Op naar Baarle. Er is vrijwel geen sprake van een ochtendspits op deze vrijdag, dus we zakken ontspannen af naar het zuiden. „Vanmiddag hebben we nog een ritje naar twee boeren in Zeewolde en Putten”, verklapt André alvast. „Ook dat zijn trouwens kalverhouders”, vertelt hij erbij. Het werk voor Denkavit brengt hem ook bij biggenopfokbedrijven, maar daarbij gaat het om kleinere hoeveelheden diervoeding. „Meestal hebben we meerdere losadressen per rit en vrachten voor biggenhouders worden altijd gecombineerd met grotere partijen voor kalverbedrijven.”

Lossen in Baarle
Iets na negenen neemt André de afrit Gilze en rijden we via de N260 Baarle in. Dat blijft altijd een bijzondere gewaarwording. Baarle bestaat namelijk uit het Nederlandse Baarle-Nassau en het Belgische Baarle-Hertog, maar het grondgebied van beide gemeenten loopt met name in de dorpskern flink door elkaar. Zo kun je in no-time tig keer een landsgrens oversteken! Bij een achteraf gelegen boerenbedrijf steekt André zijn oplegger achteruit de dam op. In de boordcomputer vindt hij de code van het hek en nadat hij dat heeft geopend, stuurt hij achteruit het wat rommelige terrein over. De meesturende achterassen bewijzen hier hun meerwaarde en André draait zijn oplegger probleemloos voor de voersilo’s.

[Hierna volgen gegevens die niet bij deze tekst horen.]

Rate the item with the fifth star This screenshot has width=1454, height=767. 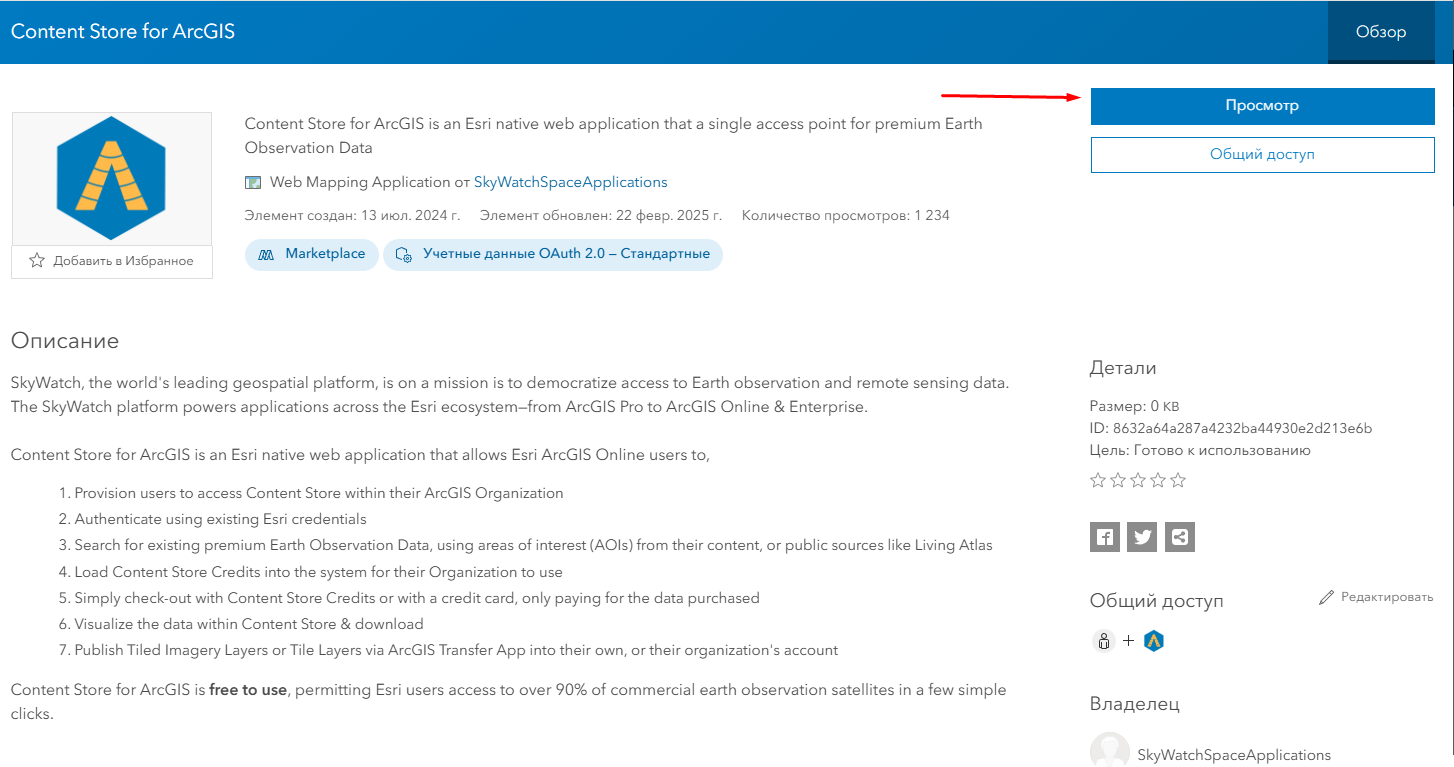click(1178, 481)
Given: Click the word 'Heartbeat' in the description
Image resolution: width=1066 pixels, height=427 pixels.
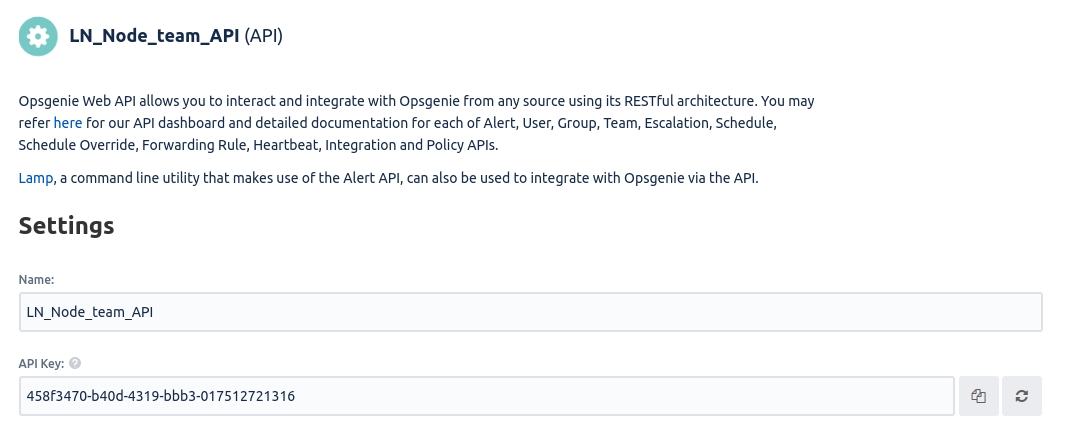Looking at the screenshot, I should point(286,145).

Vervolgens plaatst hij een koppeling op de aanvoerleiding en een stofzak op de ontluchtingspijp. Nadat de losslang is bevestigd, gaan de oordoppen in en start André de compressor. In vlot tempo loopt de brok de silo in en lost hij vier vakken van zijn oplegger. Die stamt uit 2014 en is echt gebouwd voor het lossen van (melk)poeder. „Hij heeft alle mogelijkheden qua lucht”, legt André uit. „Per loscompartiment zijn er vier kranen beschikbaar om lucht in en bij te blazen. Zo wordt de vracht poeder minder compact en gaat het materiaal gemakkelijker door de leidingen heen.”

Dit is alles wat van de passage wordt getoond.